Dataset excerpts:

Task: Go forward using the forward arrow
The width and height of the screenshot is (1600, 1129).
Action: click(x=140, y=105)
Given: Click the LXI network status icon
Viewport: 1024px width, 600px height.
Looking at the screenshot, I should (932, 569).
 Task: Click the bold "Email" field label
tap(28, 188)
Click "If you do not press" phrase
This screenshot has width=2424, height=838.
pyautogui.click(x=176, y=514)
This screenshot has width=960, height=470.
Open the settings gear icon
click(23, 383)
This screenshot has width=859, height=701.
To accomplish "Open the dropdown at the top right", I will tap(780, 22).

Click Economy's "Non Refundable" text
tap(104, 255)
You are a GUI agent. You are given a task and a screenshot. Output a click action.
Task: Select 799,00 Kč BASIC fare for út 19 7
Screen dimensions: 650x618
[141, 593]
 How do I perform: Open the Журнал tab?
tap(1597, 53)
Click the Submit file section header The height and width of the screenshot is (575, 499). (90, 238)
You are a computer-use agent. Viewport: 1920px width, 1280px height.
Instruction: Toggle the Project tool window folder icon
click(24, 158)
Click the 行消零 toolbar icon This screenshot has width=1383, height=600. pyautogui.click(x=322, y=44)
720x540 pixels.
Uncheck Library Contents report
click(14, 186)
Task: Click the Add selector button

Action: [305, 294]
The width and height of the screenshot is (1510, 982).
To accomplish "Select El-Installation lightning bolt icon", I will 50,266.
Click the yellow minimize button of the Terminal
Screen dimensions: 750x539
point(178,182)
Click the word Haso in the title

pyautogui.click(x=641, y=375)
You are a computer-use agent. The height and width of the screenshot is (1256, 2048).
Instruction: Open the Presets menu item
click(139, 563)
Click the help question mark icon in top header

The request: Reproduce the lines starting with the one that contains "Task: Click the bold" and going on through the one that contains "tap(104, 255)", both of those included.

Result for this task:
 Task: Click the bold "Email" field label
tap(28, 188)
Click "If you do not press" phrase
This screenshot has width=2424, height=838.
pyautogui.click(x=176, y=514)
This screenshot has width=960, height=470.
Open the settings gear icon
click(23, 383)
This screenshot has width=859, height=701.
To accomplish "Open the dropdown at the top right", I will tap(780, 22).

Click Economy's "Non Refundable" text
tap(104, 255)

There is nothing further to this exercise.